*WRITTEN TASK 1*. Translate this sentence from the passage on Elizabeth Legge-Bourke into French: "The only child of Wilfred Bailey, 3rd Baron Glanusk, Legge-Bourke inherited the Glanusk Park estate of some 18,000 acres on his death in 1948."
*WRITTEN TASK 2*. Write out the part of the rows that opens with the line containing "Click the Request a demo button" and closes with the line containing "I will 971,42.", both lines included, keeping every line unchanged.

*DOCUMENT SECTION*.
>>>>

Dame Elizabeth Shân Josephine Legge-Bourke  (née Bailey; born 10 September 1943) is a Welsh landowner who served as the second Lord Lieutenant of Powys.

The only child of Wilfred Bailey, 3rd Baron Glanusk, Legge-Bourke inherited the Glanusk Park estate of some 18,000 acres on his death in 1948. In 1964 she married Captain William Legge-Bourke (1939–2009; son of Major Sir Harry Legge-Bourke, a Conservative MP for the Isle of Ely), and they have three children:
 Tiggy Pettifer (née Legge-Bourke; born 1965), nanny to Princes William and Harry.
 Zara Victoria Gordon-Lennox (née Legge-Bourke; born 1966), first wife of Richard Drax.

<<<<

*EXERCISE INPUTS*.
>>>>

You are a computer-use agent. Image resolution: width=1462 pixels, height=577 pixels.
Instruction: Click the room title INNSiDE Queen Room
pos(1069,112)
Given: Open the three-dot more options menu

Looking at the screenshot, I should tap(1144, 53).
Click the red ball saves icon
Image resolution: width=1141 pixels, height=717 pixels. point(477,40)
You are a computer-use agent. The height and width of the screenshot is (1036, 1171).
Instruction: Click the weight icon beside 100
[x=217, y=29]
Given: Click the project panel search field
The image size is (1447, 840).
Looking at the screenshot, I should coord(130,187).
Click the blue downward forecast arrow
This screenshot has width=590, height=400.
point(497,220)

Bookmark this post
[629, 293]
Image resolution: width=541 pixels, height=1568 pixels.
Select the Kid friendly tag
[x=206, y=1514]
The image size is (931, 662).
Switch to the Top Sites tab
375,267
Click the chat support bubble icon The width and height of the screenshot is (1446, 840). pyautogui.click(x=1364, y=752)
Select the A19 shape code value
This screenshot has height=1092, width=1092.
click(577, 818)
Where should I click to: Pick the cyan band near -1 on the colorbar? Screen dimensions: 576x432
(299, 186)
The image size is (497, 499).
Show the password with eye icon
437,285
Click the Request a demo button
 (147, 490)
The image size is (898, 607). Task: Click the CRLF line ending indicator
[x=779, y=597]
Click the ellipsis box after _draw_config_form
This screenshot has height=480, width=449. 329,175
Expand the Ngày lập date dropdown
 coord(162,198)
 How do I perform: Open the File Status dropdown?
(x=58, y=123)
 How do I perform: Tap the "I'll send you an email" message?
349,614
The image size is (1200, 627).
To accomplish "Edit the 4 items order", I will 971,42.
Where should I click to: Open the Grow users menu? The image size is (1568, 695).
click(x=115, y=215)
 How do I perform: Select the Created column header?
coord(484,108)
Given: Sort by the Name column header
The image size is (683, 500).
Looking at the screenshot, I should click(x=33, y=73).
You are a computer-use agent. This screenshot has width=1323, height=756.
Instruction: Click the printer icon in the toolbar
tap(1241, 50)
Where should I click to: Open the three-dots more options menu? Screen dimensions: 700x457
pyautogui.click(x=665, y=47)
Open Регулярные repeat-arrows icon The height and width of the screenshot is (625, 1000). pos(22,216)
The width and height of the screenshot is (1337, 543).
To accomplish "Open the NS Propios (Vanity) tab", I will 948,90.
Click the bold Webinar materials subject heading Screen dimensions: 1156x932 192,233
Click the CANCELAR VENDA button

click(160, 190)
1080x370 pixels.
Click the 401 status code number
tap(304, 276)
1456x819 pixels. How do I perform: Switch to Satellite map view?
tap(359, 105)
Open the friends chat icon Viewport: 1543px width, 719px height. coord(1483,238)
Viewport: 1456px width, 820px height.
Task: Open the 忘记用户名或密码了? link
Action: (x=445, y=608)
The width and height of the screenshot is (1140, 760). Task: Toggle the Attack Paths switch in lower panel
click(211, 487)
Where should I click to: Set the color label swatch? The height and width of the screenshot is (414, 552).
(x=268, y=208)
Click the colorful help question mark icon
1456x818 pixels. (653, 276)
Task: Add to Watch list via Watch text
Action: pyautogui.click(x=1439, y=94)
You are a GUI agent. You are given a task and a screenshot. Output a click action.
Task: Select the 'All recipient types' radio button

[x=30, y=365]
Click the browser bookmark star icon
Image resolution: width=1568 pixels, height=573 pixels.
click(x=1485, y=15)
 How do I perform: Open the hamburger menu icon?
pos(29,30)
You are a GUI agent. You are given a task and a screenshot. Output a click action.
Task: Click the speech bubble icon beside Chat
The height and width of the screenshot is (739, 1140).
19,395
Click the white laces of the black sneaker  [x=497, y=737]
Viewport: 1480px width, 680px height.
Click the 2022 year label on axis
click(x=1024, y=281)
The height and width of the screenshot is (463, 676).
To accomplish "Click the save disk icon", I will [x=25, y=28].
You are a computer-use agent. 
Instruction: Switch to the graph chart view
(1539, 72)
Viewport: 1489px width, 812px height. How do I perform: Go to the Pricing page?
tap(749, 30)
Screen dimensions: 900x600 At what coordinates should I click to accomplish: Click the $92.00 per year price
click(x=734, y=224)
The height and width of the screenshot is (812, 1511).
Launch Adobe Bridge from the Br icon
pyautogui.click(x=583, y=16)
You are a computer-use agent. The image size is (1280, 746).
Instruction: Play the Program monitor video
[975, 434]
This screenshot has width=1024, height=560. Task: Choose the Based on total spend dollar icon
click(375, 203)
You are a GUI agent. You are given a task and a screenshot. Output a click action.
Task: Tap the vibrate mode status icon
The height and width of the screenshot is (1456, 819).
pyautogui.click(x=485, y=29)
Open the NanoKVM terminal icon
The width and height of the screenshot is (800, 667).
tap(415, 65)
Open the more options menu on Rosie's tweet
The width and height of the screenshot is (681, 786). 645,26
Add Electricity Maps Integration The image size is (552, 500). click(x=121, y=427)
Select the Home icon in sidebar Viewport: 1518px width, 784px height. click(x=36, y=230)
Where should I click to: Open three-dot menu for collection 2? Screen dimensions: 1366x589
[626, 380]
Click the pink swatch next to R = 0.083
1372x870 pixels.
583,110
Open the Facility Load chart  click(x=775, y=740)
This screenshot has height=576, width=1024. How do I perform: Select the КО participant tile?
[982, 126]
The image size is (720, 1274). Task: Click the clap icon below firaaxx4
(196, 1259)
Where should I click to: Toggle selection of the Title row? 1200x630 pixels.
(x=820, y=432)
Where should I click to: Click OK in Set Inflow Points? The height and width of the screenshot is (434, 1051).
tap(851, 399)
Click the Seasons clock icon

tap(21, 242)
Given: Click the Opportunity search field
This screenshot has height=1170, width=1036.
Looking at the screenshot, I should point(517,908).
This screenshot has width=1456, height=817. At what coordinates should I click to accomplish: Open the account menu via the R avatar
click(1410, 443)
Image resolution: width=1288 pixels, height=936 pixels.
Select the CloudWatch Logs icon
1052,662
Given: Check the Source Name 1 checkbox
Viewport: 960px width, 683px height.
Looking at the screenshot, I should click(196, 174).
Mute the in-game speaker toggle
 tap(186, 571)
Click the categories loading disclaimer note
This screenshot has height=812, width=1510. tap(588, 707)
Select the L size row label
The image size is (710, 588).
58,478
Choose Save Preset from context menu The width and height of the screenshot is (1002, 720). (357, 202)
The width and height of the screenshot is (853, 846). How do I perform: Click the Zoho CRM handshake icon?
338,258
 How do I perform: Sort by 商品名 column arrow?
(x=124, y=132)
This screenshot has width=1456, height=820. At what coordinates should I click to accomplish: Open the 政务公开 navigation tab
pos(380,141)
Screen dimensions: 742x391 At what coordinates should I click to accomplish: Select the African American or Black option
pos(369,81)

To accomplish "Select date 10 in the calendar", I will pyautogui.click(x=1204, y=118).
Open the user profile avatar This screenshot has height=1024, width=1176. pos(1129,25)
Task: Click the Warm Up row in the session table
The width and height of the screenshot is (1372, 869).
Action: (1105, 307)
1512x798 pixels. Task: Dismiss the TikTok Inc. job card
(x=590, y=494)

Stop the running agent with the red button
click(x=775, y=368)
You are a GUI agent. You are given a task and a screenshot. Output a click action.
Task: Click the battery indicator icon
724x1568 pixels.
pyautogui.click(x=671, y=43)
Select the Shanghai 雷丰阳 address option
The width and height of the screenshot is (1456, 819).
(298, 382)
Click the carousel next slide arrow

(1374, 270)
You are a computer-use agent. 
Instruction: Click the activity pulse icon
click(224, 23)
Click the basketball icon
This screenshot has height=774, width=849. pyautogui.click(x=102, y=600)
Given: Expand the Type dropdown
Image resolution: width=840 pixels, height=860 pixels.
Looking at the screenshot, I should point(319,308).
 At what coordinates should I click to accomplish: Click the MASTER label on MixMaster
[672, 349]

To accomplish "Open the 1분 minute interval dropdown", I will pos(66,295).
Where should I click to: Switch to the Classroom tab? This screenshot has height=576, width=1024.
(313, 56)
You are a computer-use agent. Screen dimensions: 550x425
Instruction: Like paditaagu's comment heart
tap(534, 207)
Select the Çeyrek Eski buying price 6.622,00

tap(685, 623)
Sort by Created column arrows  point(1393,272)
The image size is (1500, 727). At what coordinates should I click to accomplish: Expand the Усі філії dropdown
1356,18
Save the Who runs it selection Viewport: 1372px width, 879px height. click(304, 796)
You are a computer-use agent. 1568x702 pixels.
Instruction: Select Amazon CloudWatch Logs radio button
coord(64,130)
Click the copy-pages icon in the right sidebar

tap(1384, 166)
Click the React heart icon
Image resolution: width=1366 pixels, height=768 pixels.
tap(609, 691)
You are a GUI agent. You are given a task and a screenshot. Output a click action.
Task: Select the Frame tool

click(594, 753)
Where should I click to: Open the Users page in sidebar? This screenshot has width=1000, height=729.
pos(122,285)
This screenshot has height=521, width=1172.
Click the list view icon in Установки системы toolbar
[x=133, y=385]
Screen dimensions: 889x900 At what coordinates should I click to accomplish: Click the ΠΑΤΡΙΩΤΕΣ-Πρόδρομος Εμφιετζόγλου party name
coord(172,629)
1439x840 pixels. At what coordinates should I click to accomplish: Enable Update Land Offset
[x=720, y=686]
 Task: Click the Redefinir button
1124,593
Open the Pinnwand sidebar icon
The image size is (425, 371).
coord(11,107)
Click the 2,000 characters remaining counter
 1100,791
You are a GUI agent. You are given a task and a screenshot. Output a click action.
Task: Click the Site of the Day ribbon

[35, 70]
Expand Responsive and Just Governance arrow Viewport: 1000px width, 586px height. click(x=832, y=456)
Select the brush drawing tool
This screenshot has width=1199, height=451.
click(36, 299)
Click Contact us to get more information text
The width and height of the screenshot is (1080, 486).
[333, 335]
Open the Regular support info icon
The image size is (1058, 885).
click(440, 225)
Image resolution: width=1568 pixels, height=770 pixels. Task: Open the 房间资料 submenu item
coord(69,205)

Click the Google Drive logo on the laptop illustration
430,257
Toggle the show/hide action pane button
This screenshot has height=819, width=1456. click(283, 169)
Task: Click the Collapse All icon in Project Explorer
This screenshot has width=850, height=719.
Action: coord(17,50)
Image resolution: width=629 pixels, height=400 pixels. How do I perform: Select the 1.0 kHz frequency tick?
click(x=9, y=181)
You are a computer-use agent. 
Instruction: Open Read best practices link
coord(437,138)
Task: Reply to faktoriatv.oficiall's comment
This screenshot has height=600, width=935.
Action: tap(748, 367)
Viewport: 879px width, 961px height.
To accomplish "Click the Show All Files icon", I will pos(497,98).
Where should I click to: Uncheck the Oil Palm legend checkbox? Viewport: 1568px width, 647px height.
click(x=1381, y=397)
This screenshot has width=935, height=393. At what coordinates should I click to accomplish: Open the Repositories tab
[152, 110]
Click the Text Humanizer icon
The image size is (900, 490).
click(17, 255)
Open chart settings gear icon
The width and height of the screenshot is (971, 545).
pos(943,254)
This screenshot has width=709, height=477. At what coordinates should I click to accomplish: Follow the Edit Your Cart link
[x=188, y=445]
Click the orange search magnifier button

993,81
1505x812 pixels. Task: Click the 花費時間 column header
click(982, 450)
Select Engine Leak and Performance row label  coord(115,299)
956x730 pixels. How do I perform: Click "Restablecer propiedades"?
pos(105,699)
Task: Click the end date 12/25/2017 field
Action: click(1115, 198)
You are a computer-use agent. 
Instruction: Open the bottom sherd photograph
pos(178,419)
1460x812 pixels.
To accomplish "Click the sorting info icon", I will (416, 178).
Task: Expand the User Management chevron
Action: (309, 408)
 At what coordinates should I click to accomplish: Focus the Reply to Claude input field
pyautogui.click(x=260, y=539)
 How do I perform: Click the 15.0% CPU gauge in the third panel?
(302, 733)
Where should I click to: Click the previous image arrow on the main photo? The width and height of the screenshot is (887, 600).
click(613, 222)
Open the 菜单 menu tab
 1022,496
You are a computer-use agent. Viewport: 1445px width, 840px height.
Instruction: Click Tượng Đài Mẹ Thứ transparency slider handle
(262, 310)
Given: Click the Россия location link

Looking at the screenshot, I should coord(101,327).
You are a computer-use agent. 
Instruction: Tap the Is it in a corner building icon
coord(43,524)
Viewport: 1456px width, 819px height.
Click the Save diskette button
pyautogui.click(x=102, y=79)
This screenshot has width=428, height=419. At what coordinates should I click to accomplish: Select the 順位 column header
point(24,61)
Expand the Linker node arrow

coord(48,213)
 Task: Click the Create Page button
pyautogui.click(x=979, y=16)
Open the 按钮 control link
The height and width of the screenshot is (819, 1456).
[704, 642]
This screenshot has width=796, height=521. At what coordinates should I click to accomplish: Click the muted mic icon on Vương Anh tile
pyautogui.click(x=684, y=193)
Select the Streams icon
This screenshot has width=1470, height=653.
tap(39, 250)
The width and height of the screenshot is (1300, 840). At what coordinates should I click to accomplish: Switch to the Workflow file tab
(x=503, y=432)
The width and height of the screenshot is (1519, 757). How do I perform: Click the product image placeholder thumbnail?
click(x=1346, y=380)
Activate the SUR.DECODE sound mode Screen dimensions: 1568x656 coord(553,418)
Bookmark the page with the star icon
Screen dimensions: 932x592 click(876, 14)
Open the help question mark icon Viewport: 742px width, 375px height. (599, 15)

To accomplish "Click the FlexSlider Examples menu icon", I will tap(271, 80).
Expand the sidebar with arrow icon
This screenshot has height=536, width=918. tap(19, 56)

<<<<

*TASK SOLUTION 1*. Fille unique de Wilfred Bailey, 3e baron Glanusk, Legge-Bourke hérita du domaine de Glanusk Park, d'environ 18 000 acres, à la mort de celui-ci en 1948.

*TASK SOLUTION 2*.
Click the Request a demo button
 (147, 490)
The image size is (898, 607). Task: Click the CRLF line ending indicator
[x=779, y=597]
Click the ellipsis box after _draw_config_form
This screenshot has height=480, width=449. 329,175
Expand the Ngày lập date dropdown
 coord(162,198)
 How do I perform: Open the File Status dropdown?
(x=58, y=123)
 How do I perform: Tap the "I'll send you an email" message?
349,614
The image size is (1200, 627).
To accomplish "Edit the 4 items order", I will 971,42.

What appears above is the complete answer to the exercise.